Pernikahan A dengan F pada tanggal 14 Juli 2012, bertahan 4 hari. Pada tanggal 18 Juli 2012, F dicerai.
Pernikahan A dengan S pada tanggal 13 Maret 2011, bertahan 3 bulan. Mereka resmi bercerai pada tanggal 18 Juni 2011.
Pernikahan C dengan S, pada tanggal 12 Maret 2009, hanya bertahan 4 bulan. Pada bulan Juli 2009, C menggugat cerai suaminya.
Pernikahan D dan M bertahan 12 bulan. Agustus 2014 menikah, dan bercerai pada Oktober 2015. Pernikahan C dan J bertahan 10 bulan. Menikah pada April 2013 dan bercerai pada Januari 2014.
Pernikahan A dan E tak genap satu tahun. Menikah pada Juli 2013 dan bercerai pada April 2014. Pernikahan N dan S hanya bertahan 12 hari saja pada bulan Desember 2019.

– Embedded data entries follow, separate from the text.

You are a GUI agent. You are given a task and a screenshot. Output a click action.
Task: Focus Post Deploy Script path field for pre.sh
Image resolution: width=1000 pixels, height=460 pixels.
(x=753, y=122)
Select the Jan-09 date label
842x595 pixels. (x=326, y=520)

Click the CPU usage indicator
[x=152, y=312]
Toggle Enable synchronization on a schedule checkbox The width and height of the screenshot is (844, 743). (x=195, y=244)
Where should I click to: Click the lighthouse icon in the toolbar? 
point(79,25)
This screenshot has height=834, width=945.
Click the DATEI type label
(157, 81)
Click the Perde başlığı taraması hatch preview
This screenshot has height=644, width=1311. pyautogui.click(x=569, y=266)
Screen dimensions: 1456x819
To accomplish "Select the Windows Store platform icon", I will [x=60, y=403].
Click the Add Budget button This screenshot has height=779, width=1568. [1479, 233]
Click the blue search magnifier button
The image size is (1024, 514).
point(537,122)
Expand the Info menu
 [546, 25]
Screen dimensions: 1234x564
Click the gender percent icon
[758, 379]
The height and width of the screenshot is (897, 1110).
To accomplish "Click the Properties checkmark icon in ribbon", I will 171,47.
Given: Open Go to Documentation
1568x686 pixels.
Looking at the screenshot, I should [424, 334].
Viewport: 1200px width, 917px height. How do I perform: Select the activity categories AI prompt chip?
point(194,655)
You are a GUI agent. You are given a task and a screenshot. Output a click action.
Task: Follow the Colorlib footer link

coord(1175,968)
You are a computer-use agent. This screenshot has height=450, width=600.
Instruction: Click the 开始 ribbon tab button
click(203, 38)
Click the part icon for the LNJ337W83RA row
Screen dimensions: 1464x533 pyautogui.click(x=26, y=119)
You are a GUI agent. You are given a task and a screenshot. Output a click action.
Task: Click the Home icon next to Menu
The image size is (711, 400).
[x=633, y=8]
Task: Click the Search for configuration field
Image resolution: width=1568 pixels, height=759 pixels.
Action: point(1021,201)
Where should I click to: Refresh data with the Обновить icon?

Pernikahan K dan I bertahan 3 bulan. Menikah Maret 2020 dan bercerai Juni tahun yang sama. Pernikahan N dan D bertahan 5 bulan. Menikah pada Februari 2018 dan bercerai pada Juli 2018.
Data di atas menunjukkan, ada pernikahan sangat singkat, hanya 13 jam saja. Ada pernikahan hanya beberapa hari, dan ada pernikahan hanya beberapa bulan saja.
Rupanya, pada beberapa kalangan pernikahan hanya disamakan dengan membeli dan memakai sepatu.
Sebagian orang tidak suka sepatu, maka ia lebih memilih berjalan tanpa alas kaki. Ada orang tidak suka sepatu, dan ia memilih sandal.
Sebagian lainnya memilih memakai sepatu dengan gaya dan corak yang sangat beragam.
Ketika seseorang hobi koleksi sepatu, maka ia akan memiliki banyak simpanan dan banyak jenis sepatu. Ia memakai sepatu sesuai situasi dan kondisi. Untuk acara formal, ada sepatu tersendiri yang dikenakan.
Untuk oleh raga, sepatunya berbeda lagi. Untuk acara santai, sepatunya pun khusus. Untuk rekreasi, ada sepatu yang tepat untuk itu.
Ketika bosan dengan satu jenis sepatu, ia akan membuang sepatu itu dengan alasan “sudah kuno”. Atau ia akan mengganti dengan yang lebih baru karena alasan “lebih up to date”.
Ketika ia sudah tidak suka dengan sepatu, dengan cepat membuang dan mencari penggantinya karena alasan “sudah tidak ada kecocokan”.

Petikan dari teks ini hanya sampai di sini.